You could split into 512 byte chunks, delta each uint16 vs the previous uint16 (512 bytes ago), zig-zag(ish) and var-int encode, and then chuck through your favourite compression tool or entropy encoder. The logic being that each 64k block of input is likely to have some similarity to the last. Alternatively build up an average frequency and delta vs that, if we believe the frequencies are static.

Doing the former and putting through xz gave me 211044, assuming my process was actually reversible and bug free. It harms more complex tools like paq though.

Alternatively a data rotation by 512. So byte 0, 512, 1024, 1536, ..., followed by byte 1, 513, 1025, 1537, ... etc. Maybe in 16-bit quantities instead of 8-bit too if you wish to keep high and low bytes per value together.

Rotate by 512 | paq8px_v101 yielded 183994 bytes (179070 on 16-bit quantities) and xz gets it to 192664. That's a trivially fast transform to use.

Eg hacky perl 1-liner again for data rotation with 8 and 16-bit quantities.

Can't really rotate anything - I'm trying to make a blockwise adaptive rc to compete with rANS.
So I'd like each table to be stored in the header of each block.
But yeah, I guess there's more similarity in freqs of individual symbols than I expected.

Blockwise you need to evaluate those compression tools by chopping up into blocks and testing each block individually then, but knowing how much you can get when not chopped at least hints at a baseline to aim for.

You may be able to predict the upcoming frequencies based on what's gone before in this block of frequencies. E.g. if we're encoding freq for symbol 200 and the sum of all freqs for symbols 0 to 199 add up to 65535 then we know there's only 1 symbol left out there. Depending on the cardinality of the symbols, it may also be better to sort by frequency and write the symbol letters out in addition to the delta frequencies, but generally I found that didn't work too well. Some data sets it may do though.

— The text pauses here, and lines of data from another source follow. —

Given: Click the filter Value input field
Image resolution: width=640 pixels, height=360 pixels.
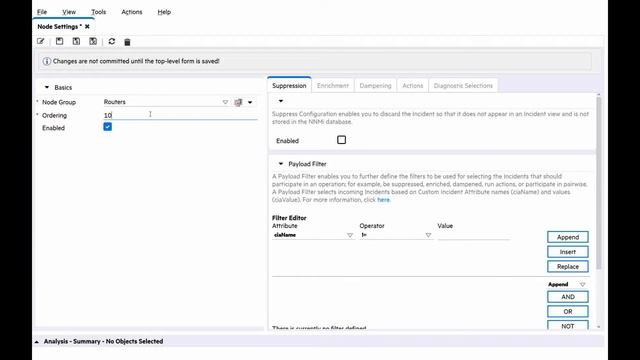Looking at the screenshot, I should pyautogui.click(x=473, y=235).
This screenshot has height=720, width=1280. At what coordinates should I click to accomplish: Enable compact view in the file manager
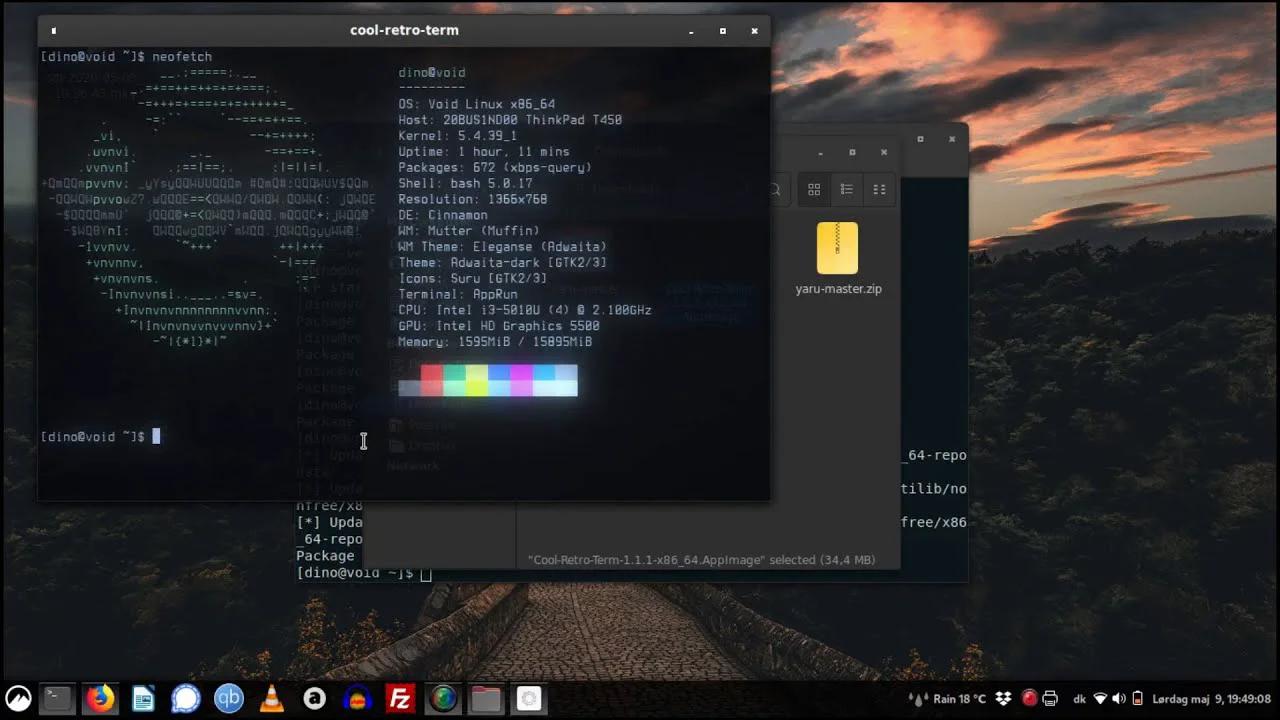click(880, 189)
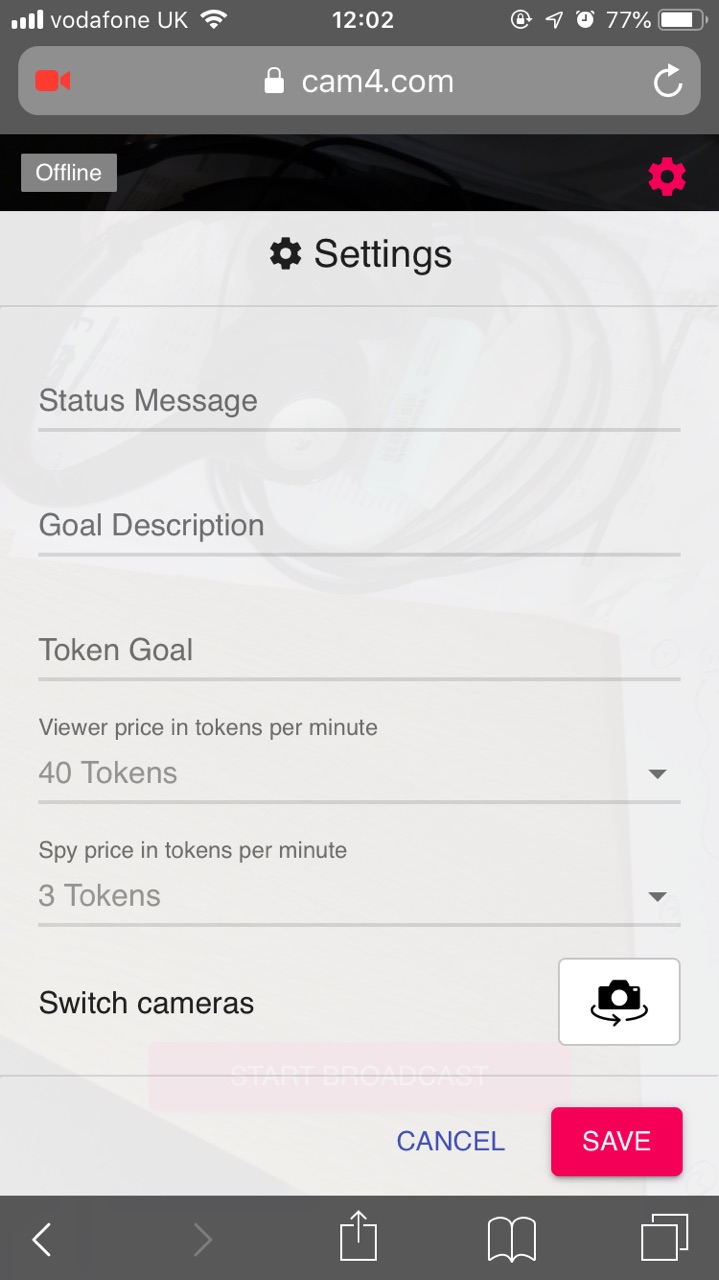Go back using the Safari back arrow
The width and height of the screenshot is (719, 1280).
(x=41, y=1240)
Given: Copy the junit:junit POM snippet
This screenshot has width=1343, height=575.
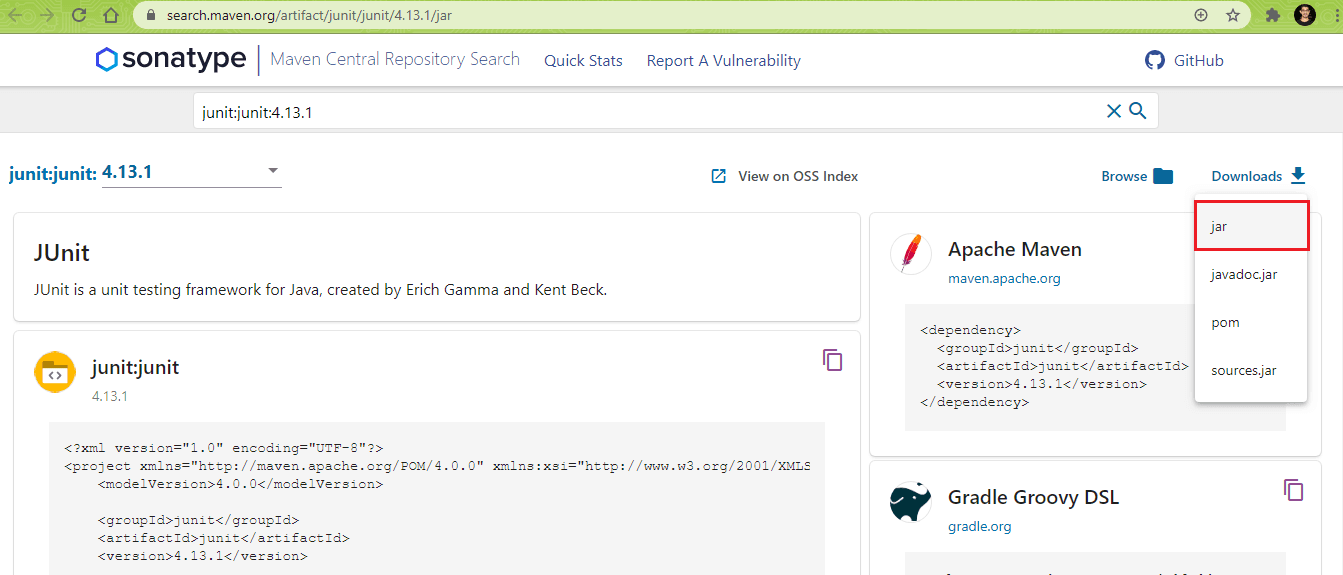Looking at the screenshot, I should (x=832, y=360).
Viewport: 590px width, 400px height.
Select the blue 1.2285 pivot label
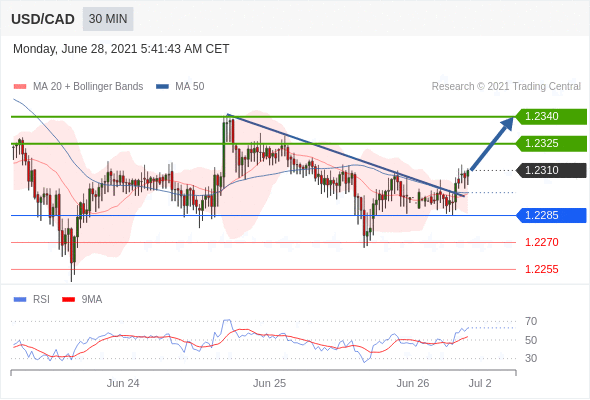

I'm not sure how FSE works, but it's likely Yann will have put some effort into finding a good solution that doesn't cost too much time.

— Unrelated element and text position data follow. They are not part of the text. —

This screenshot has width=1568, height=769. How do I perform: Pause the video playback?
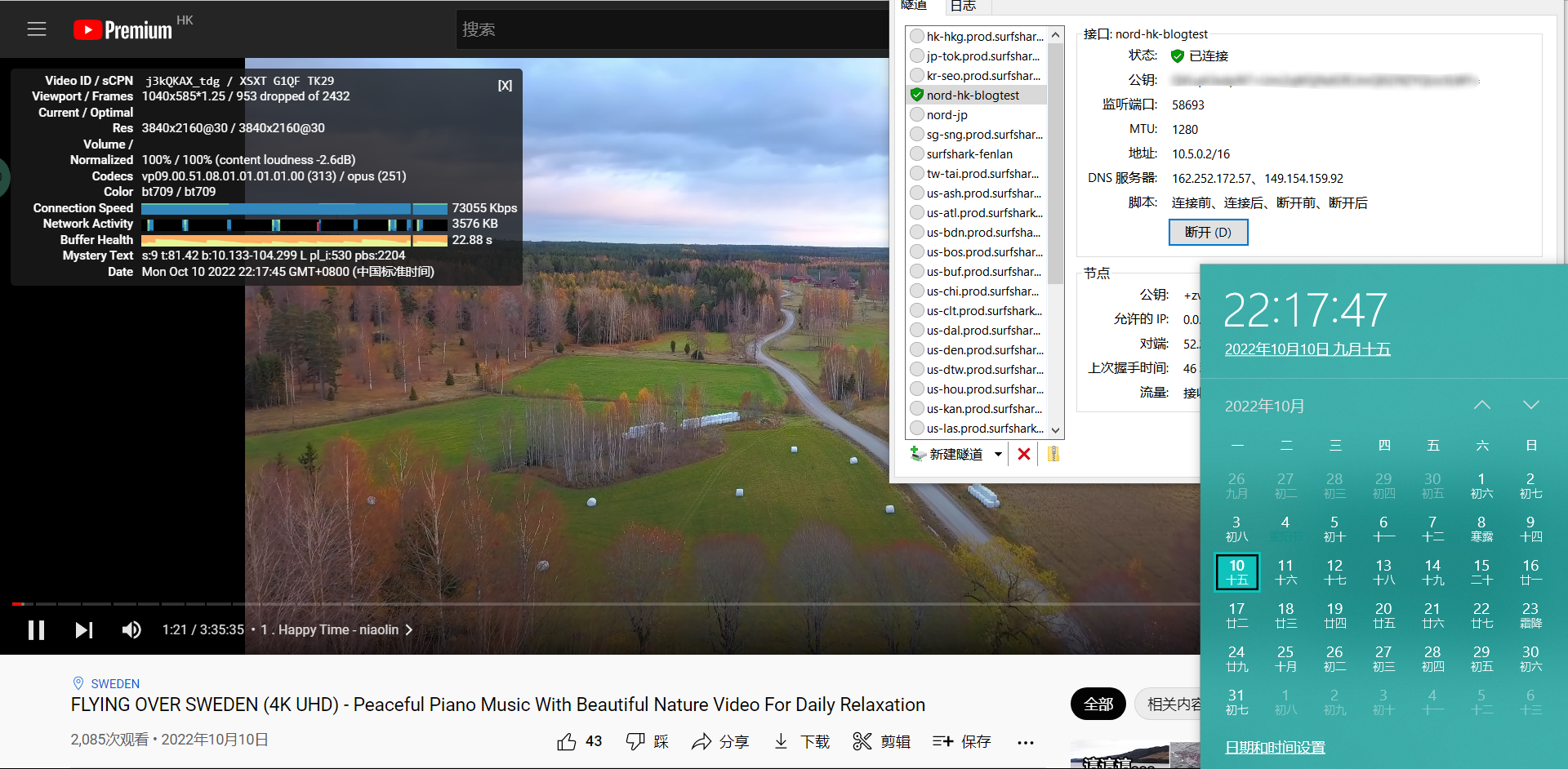[37, 629]
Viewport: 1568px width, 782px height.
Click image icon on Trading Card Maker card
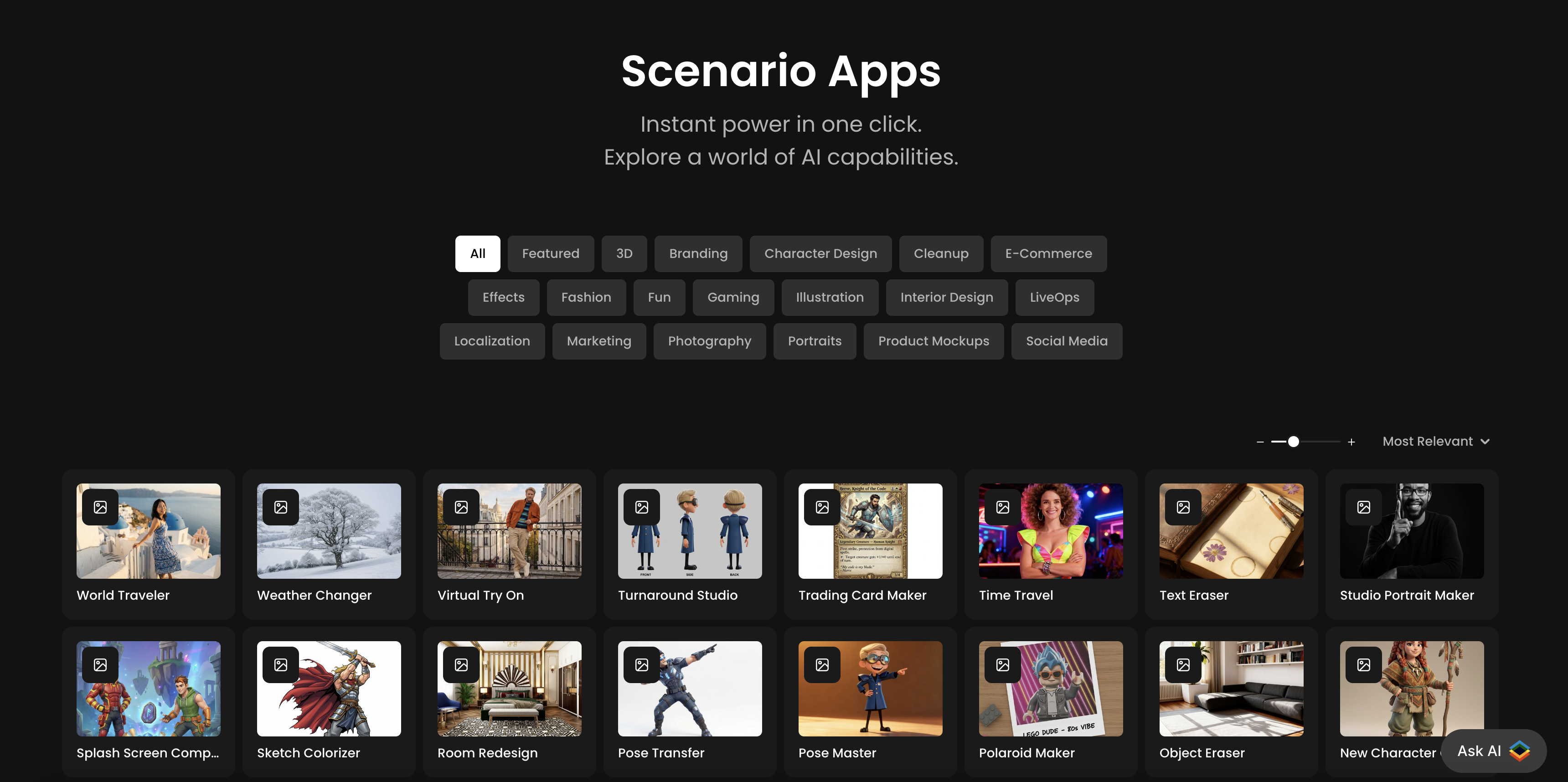(x=822, y=507)
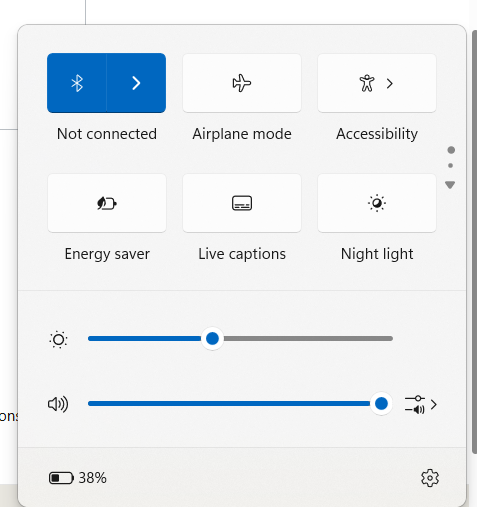Switch on Night light
The height and width of the screenshot is (507, 477).
point(377,203)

Edit: or perhaps there is a sweet range, expressible as 2 bytes (eg 32 to 122) whose symbols we encode first and then we encode the remainder (0-31 and 123 to 255) armed with the knowledge the total remaining frequency is very low. If you can work out which range leaves no unstored frequency of >= 256 then you know the others all fit in 1 byte, meaning no var-int encoding is necessary and freqs between 128 to 255 don't take an additional byte up (assuming a byte-based varint method instead of bit-bases).

> knowing how much you can get when not chopped at least hints at a baseline to aim for.

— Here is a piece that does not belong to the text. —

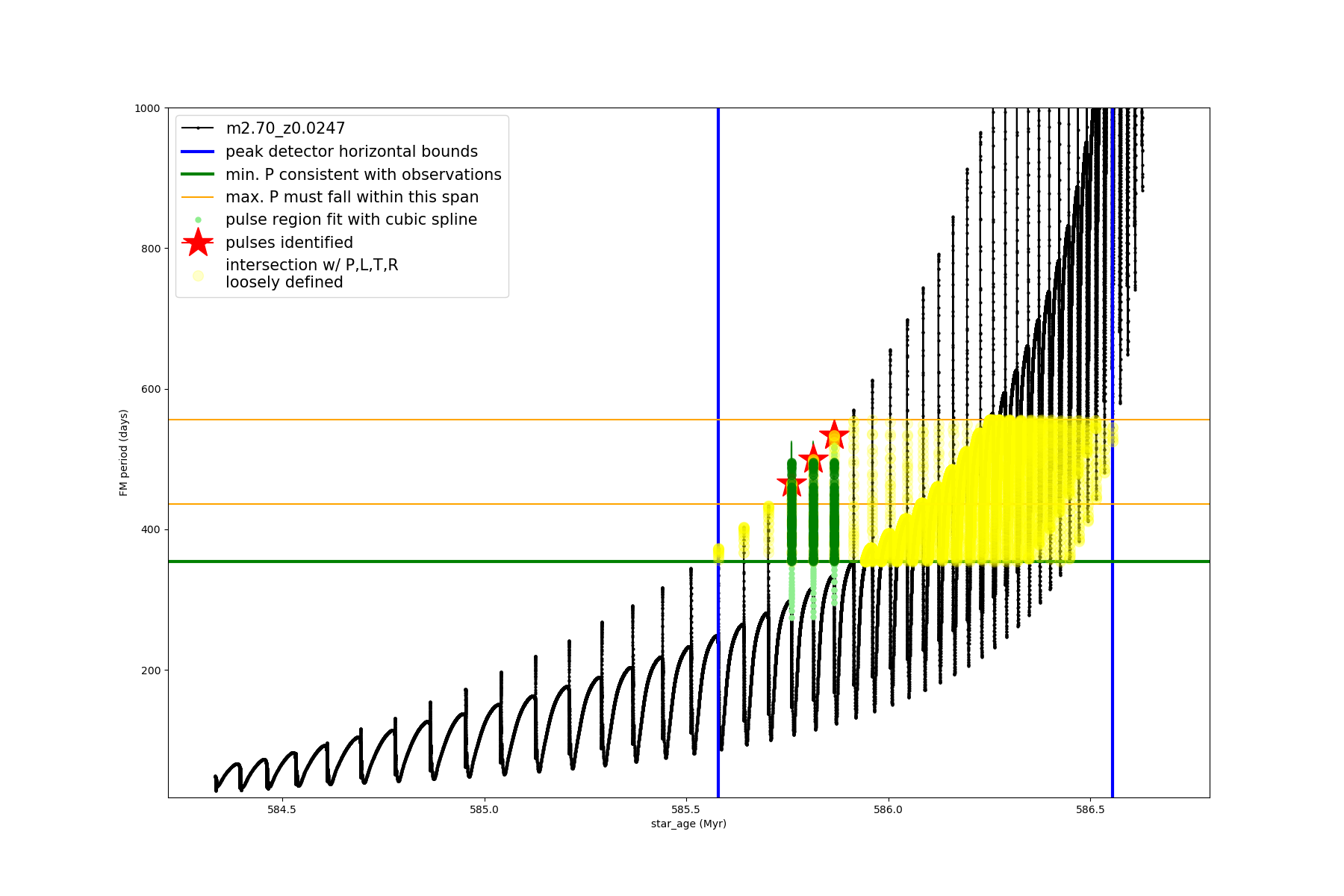Image resolution: width=1344 pixels, height=896 pixels.
Task: Click the 586.0 tick label on the x-axis
Action: pos(888,809)
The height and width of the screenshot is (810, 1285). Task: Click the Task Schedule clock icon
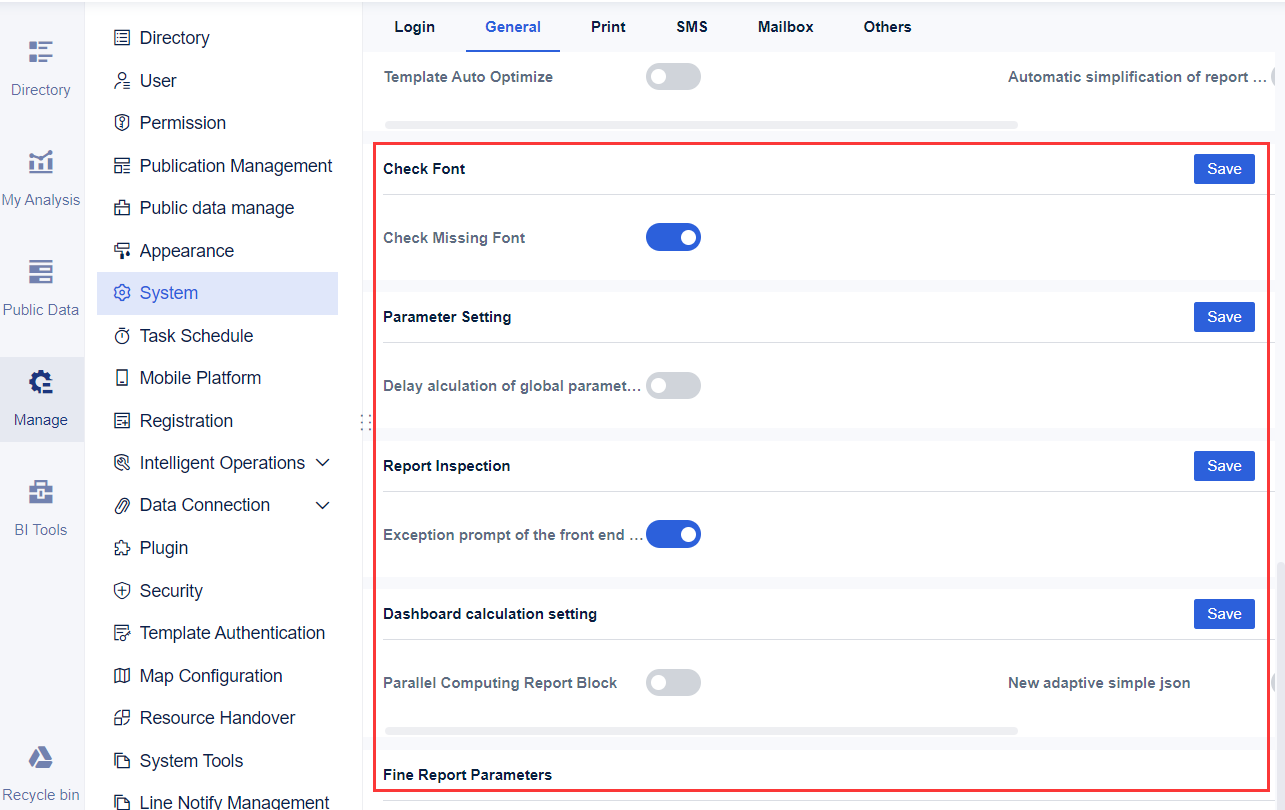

It already works better than a similar coder with incremented freqs.
And overall compression improves when I use smaller blocks.

> You may be able to predict the upcoming frequencies based on
> what's gone before in this block of frequencies.

Well, I actually have a proper bitwise adaptive model for freqs there,
it already produces results similar to default lzma.
Just that it doesn't remember individual freqs from the previous block atm.

> E.g. if we're encoding freq for symbol 200 and the sum of all freqs for symbols 0 to 199
> add up to 65535 then we know there's only 1 symbol left out there.

That's probably a rare case.

> Depending on the cardinality of the symbols, it may also be better to sort by frequency
> and write the symbol letters out in addition to the delta frequencies,

That's the idea I had actually - I already sort symbols anyway.
But it also doesn't take into account similarity of symbol freqs in adjacent blocks.

> I'm not sure how FSE works, but it's likely Yann will have put some effort
> into finding a good solution that doesn't cost too much time.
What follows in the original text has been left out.